Further out in time – and at least $5 billion away in investment – prowls the species-saving possibility of helium-three fusion. Helium-three is rare on Earth but solar wind, unfiltered by atmosphere and unencumbered by strong magnetic fields, deposits significant concentrations on the lunar surface. We only know this because, in July 1969, Neil Armstrong spontaneously chose to fill the empty alcoves of his sample box with 17 odd scoops of loose lunar soil.
With cheap local power, mining and processing more of the Moon gets easier. At least 5 percent of the lunar highlands and more than 10 percent of the maria are iron. To locate it, just bring a magnet. Where there’s iron, there’s often chromium and other critical metals; yet no annoying air to contaminate your industrially essential alloys. Now you can promise your customer high-grade steel and much more
That customer is probably another tenant of the Lunar Enterprise Zone. She needs pressure vessels and plumbing for some proprietary project she’s promised her angels. Others want parts for their lunar silicate fiberglass mill. Still others require deep digging tools to quarry lunar bedrock.

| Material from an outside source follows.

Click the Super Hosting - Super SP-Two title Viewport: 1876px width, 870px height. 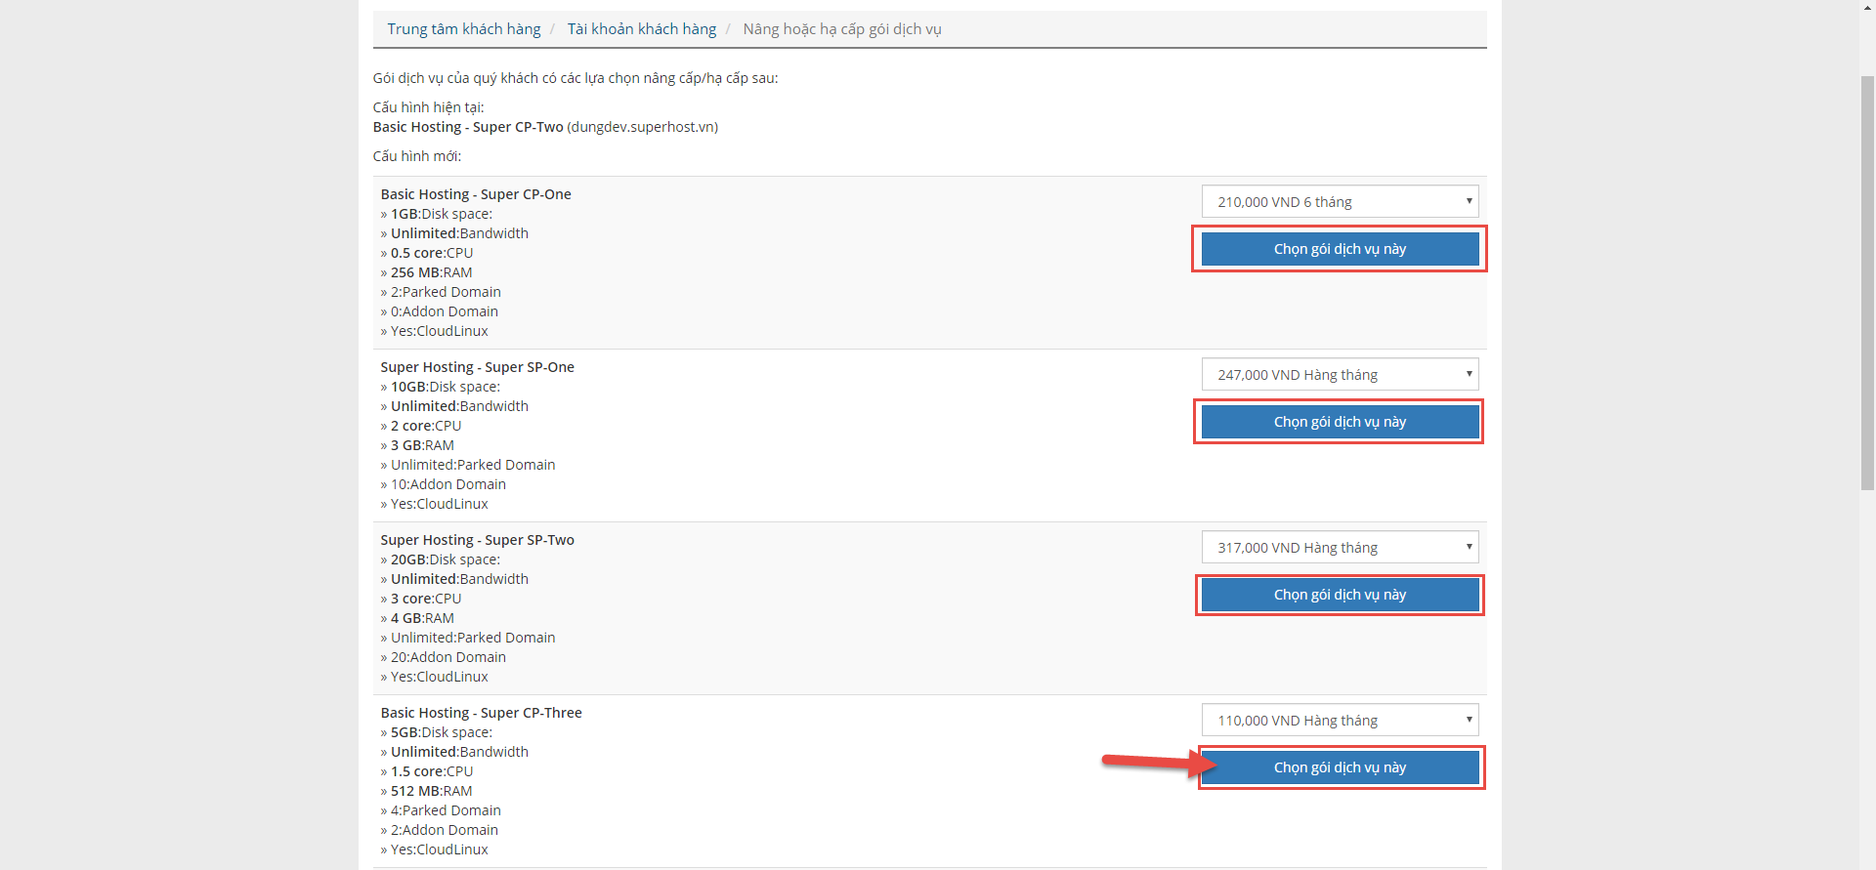[x=477, y=540]
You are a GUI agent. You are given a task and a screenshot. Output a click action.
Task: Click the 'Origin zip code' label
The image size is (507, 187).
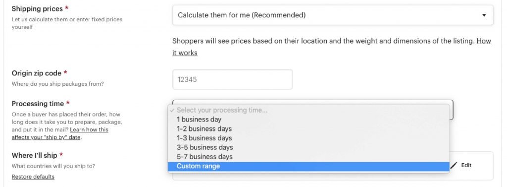(x=37, y=73)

Perhaps the most compelling lunar resource is simply low gravity. It’ll be at least five times cheaper to get anything off the Moon, maybe 25 times cheaper in the long run. Need a power system for a Mars mission? Build it on the Moon. Require radiation shielding for your space-based family resort? Launch it from Luna. Lunar Enterprise Zones could jump-start the true humanization of the solar system.

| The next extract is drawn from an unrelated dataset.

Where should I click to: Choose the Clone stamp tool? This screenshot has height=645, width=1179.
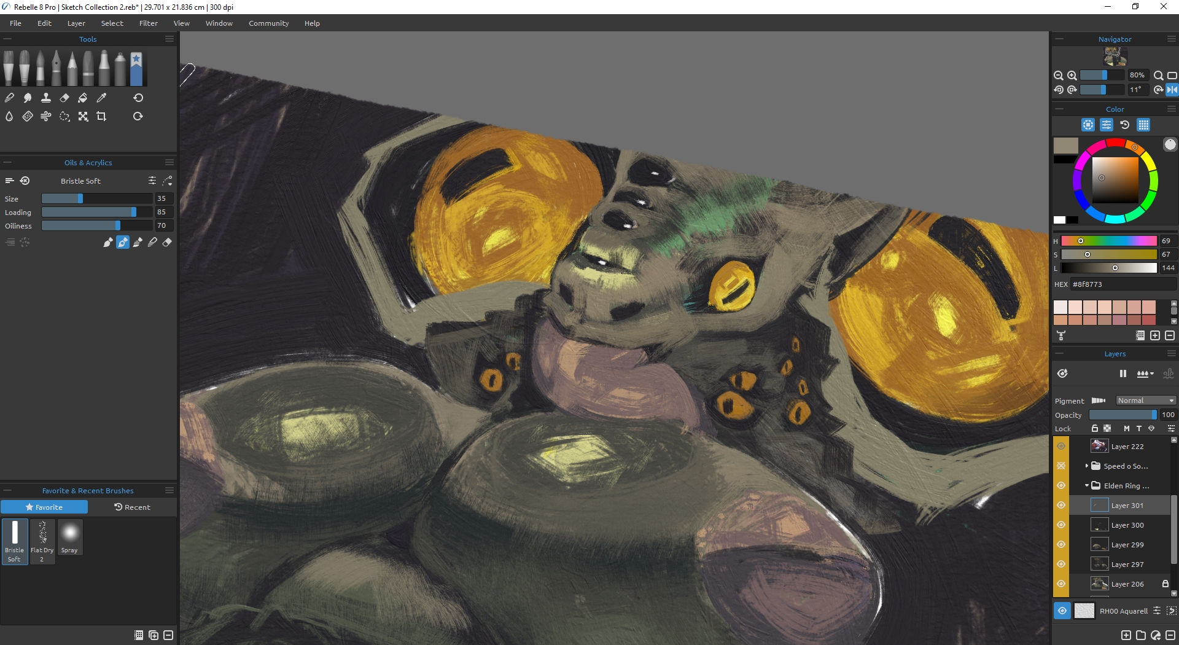point(46,98)
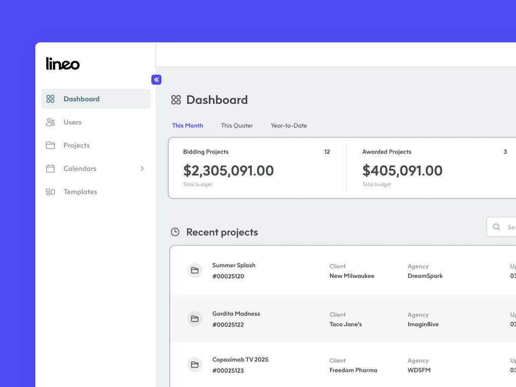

It’s a captivating and cohesive case. With even this sketchy description of the critical path of interlocking industries, farsighted policy planners could begin crafting legislation, structuring incentives, refining international trade and lobbying for appropriate taxation. Those begun, investors might find confidence to seed promising ventures.
If we get this right, settling space could look to history as easy as Pete Conrad’s touchdown. Our exact landing will still be blind, but we’ll know with high confidence where we’re going to end up.
Dave Brody is executive producer and director of media for Imaginova Corp., corporate parent of Space News.